The U.S. Department of Housing and Urban Development (HUD) recently proposed major changes to the 2013 disparate impact rule – a move that would make it harder for people to bring forward discrimination complaints under the Fair Housing Act. As if that wasn’t enough, HUD is now proposing to weaken another housing discrimination protection, called the Affirmatively Furthering Fair Housing rule (AFFH). Advocates must galvanize again to protect our most vulnerable populations from housing discrimination.
AFFH in 2015
The Fair Housing Act of 1968 established the legal duty to affirmatively further fair housing to address housing discrimination and segregation. It required HUD to take on inequitable housing practices and to foster inclusive communities.

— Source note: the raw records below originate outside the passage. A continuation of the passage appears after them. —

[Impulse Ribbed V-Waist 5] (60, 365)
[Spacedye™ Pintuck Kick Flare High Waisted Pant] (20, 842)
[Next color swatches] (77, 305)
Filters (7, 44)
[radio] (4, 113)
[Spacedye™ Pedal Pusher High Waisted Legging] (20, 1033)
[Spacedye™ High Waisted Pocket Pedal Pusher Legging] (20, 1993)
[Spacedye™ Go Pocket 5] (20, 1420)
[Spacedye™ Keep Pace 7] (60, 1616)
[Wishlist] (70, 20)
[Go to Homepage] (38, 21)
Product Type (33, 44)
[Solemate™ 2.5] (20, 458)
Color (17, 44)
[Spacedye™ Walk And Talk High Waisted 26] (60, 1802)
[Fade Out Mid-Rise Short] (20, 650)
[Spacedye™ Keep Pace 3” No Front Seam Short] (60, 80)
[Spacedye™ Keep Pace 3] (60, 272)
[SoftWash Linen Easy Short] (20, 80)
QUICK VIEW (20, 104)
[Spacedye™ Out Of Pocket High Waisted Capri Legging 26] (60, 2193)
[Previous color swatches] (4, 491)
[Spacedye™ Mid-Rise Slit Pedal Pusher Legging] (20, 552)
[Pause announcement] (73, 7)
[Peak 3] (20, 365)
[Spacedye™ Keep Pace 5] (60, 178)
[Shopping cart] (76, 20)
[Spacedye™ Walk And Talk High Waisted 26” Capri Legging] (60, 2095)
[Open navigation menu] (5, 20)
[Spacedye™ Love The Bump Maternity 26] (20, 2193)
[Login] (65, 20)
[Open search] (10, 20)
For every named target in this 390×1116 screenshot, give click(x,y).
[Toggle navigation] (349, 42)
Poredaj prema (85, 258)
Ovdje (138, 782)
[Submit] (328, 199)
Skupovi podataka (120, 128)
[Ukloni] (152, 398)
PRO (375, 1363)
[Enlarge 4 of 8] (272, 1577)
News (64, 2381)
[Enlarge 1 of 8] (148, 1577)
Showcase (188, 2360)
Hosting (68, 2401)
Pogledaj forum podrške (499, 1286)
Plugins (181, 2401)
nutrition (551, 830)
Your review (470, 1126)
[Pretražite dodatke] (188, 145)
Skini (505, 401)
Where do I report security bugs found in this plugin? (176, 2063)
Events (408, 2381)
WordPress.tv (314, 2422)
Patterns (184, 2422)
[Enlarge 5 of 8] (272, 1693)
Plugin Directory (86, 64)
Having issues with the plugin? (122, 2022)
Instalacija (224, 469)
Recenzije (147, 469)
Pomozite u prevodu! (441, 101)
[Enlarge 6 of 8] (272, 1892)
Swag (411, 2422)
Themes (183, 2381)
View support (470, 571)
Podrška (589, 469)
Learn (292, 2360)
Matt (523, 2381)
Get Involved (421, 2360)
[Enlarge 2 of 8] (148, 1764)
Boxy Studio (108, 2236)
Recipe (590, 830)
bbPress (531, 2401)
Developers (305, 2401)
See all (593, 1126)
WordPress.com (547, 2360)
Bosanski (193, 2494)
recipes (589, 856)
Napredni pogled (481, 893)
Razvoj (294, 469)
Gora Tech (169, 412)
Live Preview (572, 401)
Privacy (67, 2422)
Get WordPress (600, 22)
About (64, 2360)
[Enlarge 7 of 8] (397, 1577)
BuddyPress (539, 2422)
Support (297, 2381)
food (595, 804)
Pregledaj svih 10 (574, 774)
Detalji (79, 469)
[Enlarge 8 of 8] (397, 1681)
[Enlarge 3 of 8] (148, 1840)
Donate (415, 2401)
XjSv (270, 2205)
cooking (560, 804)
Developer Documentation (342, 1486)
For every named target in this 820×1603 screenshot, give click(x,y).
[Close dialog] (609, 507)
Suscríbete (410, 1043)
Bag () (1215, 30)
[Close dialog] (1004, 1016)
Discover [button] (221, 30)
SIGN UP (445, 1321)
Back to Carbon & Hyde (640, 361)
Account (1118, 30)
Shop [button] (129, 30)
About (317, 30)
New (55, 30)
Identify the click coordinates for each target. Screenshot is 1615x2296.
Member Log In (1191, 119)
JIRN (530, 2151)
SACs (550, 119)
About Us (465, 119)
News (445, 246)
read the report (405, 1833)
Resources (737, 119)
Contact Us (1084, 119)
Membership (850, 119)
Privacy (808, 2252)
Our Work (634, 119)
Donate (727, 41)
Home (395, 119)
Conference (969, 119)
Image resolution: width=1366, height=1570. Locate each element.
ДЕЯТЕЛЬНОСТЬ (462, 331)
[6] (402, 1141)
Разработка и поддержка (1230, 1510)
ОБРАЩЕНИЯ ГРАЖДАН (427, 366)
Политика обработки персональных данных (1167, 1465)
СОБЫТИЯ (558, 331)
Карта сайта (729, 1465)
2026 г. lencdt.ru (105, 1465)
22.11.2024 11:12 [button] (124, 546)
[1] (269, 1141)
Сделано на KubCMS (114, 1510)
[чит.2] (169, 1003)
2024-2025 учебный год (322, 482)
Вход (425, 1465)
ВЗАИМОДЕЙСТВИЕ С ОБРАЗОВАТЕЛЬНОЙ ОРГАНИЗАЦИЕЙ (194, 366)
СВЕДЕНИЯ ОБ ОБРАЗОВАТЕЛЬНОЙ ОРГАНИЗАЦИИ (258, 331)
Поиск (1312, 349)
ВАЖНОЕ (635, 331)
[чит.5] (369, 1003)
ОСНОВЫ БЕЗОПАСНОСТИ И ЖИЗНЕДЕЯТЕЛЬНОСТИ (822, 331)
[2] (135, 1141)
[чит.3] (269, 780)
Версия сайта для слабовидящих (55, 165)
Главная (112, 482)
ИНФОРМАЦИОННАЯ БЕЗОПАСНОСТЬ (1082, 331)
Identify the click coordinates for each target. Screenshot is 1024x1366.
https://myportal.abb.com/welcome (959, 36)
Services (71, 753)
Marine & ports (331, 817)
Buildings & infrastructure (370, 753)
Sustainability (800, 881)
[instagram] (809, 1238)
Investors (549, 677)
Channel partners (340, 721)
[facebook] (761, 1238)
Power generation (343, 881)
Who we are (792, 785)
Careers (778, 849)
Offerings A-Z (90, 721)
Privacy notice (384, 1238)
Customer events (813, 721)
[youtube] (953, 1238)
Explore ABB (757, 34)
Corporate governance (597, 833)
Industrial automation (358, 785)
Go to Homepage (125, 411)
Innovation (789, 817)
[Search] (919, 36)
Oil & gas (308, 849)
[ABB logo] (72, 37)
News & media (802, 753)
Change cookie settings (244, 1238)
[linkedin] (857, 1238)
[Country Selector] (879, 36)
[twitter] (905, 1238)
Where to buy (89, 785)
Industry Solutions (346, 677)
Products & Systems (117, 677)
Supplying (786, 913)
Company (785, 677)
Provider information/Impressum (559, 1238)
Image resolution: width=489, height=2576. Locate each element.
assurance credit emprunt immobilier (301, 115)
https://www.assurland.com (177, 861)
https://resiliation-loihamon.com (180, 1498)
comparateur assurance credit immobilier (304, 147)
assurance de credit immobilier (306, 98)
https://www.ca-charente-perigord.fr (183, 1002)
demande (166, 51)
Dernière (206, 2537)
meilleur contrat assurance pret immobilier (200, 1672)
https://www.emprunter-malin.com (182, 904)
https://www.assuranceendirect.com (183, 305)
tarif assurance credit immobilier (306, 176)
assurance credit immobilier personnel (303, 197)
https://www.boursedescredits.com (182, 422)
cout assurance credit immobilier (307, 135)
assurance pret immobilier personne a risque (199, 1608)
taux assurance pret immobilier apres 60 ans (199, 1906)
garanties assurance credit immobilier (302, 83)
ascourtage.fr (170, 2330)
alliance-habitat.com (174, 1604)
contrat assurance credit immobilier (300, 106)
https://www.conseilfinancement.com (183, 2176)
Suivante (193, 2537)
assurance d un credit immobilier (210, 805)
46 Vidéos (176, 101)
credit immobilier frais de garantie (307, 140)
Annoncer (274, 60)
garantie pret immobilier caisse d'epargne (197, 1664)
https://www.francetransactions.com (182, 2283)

However, until 2015, there was no federal regulation on how to actually implement the law. Although suspended in 2018 by HUD, the 2015 AFFH rule, in response to grantee requests for uniform guidance, requires jurisdictions and public housing authorities (PHAs) to analyze patterns of segregation and discriminatory housing practices for families with children, people of color, people with disabilities and other protected groups. Grantees are also required to take actions to address barriers to fair housing.
Further, the AFFH rule provides clear standards, including mapping and assessment tools to help jurisdictions analyze their housing markets and systemic barriers to housing.
HUD’s Current Proposal
HUD’s proposed rule would eliminate AFFH entirely, replacing it with a new rule that measures whether jurisdictions:
- are free of adjudicated fair housing claims
- have an adequate supply of affordable housing
- have an adequate supply of quality affordable housing
HUD’s proposal appears to conflate affordable housing with fair housing. Expanding affordable housing, while a valuable goal, will not necessarily address the problems with fair housing. It does not, for example, address segregation, and fails to provide grantees with clear standards on how to analyze performance on fair housing. The new rule does not guarantee that people with extremely low-incomes or disabilities will access housing.
Why This Rule Matters
People experiencing homelessness face a national shortage of affordable housing, with people of color and people with disabilities being particularly susceptible to the housing crisis.
People experiencing homelessness also often have few financial resources and far too often encounter discrimination when seeking housing. It remains extremely important to expand opportunities for vulnerable people, and to protect the rights guaranteed under the Fair Housing Act.
The proposed rule was published in the Federal Register on January 14. Comments are due to HUD by March 16, 2020. Please submit comments and encourage others to oppose the proposed AFFH rule. Let’s make sure we respond in volume to any attacks on fair housing gains.